= Irish Countrysports and Country Life Magazine =

Irish hunting, shooting, fishing and country lifestyle magazine

Irish Countrysports and Country Life Magazine is an Irish hunting, shooting, fishing and country lifestyle magazine. From 1985 until 2002 it was known as The Irish Hunting, Shooting and Fishing Magazine. The magazine is produced quarterly and features seasonal articles on hunting, fishing, shooting, deer stalking, gamekeeping, gundogs, art, antiques, property, interior design and conservation.

==History==
The Irish Hunting, Shooting and Fishing Magazine, the publication's original title, was first published in April 1985 and has had a number of editors, including founding editor Albert Titterington, Thomas Wilkes and publishing editor Emma Cowan.
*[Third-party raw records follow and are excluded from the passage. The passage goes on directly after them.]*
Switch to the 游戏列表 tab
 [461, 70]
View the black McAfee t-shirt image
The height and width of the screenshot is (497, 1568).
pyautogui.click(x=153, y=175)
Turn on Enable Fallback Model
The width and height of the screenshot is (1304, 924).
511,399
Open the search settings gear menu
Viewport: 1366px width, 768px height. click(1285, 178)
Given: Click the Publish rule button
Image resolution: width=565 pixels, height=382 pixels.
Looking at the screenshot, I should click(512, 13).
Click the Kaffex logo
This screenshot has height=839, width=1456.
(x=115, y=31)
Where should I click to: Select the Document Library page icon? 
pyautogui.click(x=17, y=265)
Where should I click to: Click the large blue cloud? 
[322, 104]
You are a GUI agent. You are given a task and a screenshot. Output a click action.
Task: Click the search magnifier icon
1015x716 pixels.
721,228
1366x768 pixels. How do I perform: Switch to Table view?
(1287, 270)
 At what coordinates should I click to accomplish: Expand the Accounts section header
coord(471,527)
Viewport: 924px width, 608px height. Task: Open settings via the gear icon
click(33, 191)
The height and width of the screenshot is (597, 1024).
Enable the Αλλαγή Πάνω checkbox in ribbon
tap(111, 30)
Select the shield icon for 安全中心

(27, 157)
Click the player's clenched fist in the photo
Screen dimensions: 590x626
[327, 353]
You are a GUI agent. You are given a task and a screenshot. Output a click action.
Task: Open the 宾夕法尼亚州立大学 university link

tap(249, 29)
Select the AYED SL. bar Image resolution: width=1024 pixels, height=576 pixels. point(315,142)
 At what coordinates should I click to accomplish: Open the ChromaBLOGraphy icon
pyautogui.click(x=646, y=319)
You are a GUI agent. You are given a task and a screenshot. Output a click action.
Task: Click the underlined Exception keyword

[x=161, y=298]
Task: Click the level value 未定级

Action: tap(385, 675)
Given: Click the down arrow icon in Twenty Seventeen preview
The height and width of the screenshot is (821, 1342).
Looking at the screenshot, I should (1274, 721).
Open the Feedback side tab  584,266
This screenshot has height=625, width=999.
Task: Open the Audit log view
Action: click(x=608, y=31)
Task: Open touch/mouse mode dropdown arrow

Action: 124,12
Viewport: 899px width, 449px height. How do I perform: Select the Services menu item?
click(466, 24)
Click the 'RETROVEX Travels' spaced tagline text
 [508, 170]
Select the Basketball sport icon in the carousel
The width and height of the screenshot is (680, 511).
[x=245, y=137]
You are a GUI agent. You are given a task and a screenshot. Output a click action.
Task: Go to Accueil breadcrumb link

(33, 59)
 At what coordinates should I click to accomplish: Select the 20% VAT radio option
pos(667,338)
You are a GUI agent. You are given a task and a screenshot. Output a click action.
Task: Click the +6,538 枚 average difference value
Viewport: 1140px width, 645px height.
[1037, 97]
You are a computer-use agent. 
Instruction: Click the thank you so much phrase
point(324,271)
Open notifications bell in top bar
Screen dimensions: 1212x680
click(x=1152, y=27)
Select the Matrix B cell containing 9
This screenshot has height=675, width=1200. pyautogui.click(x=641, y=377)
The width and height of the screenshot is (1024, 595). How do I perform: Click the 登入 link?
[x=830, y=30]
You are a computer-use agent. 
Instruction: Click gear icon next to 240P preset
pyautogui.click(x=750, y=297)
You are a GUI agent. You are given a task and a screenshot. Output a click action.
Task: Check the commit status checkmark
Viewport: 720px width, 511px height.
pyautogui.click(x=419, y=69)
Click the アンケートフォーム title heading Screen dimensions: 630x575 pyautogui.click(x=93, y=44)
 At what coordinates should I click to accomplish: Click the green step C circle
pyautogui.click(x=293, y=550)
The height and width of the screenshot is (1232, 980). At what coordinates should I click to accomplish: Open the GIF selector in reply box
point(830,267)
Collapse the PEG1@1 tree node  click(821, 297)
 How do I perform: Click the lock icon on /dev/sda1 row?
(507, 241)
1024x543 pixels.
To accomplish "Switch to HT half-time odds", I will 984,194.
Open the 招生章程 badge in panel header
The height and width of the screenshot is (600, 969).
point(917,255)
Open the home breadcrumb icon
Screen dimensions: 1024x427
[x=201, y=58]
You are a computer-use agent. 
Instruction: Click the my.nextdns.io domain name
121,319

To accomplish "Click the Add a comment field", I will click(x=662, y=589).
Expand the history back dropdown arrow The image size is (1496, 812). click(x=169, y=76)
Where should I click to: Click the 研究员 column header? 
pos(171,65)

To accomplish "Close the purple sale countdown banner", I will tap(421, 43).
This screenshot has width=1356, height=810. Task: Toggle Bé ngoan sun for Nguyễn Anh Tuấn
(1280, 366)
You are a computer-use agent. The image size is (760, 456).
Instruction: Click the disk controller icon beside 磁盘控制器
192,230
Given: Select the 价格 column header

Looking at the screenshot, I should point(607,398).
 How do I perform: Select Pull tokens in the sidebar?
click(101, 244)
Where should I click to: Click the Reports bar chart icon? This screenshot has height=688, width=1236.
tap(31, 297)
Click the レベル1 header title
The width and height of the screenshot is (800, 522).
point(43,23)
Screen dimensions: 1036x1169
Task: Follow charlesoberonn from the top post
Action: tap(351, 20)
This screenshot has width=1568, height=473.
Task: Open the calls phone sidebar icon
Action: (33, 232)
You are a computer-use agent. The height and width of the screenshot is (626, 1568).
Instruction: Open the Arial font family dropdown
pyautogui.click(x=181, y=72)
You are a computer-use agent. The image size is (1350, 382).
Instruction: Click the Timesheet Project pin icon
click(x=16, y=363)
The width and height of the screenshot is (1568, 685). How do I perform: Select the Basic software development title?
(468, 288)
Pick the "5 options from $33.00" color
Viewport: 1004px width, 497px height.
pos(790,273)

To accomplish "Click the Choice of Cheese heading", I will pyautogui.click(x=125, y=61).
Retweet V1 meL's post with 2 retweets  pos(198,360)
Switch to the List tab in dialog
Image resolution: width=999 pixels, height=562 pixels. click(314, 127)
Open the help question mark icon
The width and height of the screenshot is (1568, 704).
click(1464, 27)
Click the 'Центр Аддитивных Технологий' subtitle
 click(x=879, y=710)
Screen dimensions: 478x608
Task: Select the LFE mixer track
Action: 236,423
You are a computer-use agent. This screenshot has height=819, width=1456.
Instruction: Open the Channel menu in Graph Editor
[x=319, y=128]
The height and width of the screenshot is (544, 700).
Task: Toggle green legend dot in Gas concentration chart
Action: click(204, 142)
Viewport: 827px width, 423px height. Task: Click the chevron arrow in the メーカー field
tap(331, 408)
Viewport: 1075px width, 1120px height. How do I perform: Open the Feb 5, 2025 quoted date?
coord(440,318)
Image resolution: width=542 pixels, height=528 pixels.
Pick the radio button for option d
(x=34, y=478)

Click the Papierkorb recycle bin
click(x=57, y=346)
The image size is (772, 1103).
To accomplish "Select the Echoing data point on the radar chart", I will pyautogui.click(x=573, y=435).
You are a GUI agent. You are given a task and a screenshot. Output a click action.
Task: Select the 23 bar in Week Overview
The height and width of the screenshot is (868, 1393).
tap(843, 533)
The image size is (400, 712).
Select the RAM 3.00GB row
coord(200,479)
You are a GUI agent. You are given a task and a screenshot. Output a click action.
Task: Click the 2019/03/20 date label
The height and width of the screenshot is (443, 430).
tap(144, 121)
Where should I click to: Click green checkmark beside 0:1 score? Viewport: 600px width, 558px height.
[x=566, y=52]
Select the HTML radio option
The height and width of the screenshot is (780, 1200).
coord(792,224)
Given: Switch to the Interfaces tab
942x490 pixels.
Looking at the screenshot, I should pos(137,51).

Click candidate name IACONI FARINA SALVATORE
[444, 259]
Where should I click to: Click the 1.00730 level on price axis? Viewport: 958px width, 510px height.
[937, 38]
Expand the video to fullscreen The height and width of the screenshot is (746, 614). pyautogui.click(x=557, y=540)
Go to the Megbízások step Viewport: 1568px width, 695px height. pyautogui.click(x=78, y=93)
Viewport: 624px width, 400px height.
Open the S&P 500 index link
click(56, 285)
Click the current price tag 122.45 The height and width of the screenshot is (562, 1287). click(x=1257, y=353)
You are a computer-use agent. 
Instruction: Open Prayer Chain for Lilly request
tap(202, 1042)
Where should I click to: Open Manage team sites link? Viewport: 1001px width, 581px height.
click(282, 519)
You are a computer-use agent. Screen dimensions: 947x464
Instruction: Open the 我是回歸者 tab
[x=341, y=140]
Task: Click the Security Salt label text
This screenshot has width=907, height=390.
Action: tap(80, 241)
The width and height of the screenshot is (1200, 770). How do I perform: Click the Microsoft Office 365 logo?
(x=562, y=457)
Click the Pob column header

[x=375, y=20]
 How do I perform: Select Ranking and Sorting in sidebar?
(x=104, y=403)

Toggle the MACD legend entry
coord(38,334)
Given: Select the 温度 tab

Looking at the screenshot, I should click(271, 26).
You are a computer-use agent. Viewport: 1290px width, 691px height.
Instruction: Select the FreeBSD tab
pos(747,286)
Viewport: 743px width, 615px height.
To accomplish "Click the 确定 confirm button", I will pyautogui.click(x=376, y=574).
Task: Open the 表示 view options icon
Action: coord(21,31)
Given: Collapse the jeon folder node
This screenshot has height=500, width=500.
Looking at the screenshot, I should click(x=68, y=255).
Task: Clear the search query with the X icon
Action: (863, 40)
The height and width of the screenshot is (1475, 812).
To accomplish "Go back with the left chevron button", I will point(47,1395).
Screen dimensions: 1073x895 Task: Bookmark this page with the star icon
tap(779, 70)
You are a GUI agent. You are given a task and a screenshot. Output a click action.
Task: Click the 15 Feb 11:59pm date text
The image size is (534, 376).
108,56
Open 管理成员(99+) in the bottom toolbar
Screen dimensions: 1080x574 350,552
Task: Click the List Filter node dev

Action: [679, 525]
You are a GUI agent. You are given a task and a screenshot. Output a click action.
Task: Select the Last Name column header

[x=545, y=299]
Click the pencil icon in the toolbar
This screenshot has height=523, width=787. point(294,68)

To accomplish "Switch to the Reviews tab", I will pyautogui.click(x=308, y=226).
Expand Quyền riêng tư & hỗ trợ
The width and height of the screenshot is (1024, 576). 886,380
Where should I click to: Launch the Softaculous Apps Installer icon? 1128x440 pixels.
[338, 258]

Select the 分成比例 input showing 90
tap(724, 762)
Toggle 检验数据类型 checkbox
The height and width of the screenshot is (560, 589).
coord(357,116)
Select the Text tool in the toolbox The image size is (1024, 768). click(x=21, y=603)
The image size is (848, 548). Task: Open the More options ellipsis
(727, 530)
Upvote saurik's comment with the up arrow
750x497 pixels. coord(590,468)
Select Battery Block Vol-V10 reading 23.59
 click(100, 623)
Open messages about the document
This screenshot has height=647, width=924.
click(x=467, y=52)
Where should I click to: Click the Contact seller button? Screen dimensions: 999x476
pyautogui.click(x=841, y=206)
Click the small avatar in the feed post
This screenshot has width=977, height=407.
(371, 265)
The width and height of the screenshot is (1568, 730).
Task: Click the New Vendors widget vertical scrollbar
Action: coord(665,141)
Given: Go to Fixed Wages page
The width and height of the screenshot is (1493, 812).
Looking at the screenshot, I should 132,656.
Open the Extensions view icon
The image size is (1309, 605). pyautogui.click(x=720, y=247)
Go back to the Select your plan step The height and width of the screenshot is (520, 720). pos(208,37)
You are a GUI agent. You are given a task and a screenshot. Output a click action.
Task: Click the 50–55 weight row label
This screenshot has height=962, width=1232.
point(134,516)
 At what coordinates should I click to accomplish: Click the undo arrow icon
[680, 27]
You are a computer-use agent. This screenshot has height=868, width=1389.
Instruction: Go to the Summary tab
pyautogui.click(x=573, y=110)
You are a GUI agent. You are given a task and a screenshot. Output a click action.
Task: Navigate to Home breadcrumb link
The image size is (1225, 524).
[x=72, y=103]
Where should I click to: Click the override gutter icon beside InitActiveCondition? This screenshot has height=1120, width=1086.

It was renamed Irish Countrysports and Country Life by Albert Titterington in 2002. It is Ireland's longest continuously published country sports magazine.
Over the years, the magazine has carried articles by such sportsmen as Capt. Jimmy Hamilton, Major William Brownlow, John Beach, Brian Plummer, Tony Jackson and Simon Everett.

The magazine has been involved in supporting or sponsoring country sports and fishing bodies in Ireland, including FISSTA, NARGC, CAI, IFA Countryside, and BASC.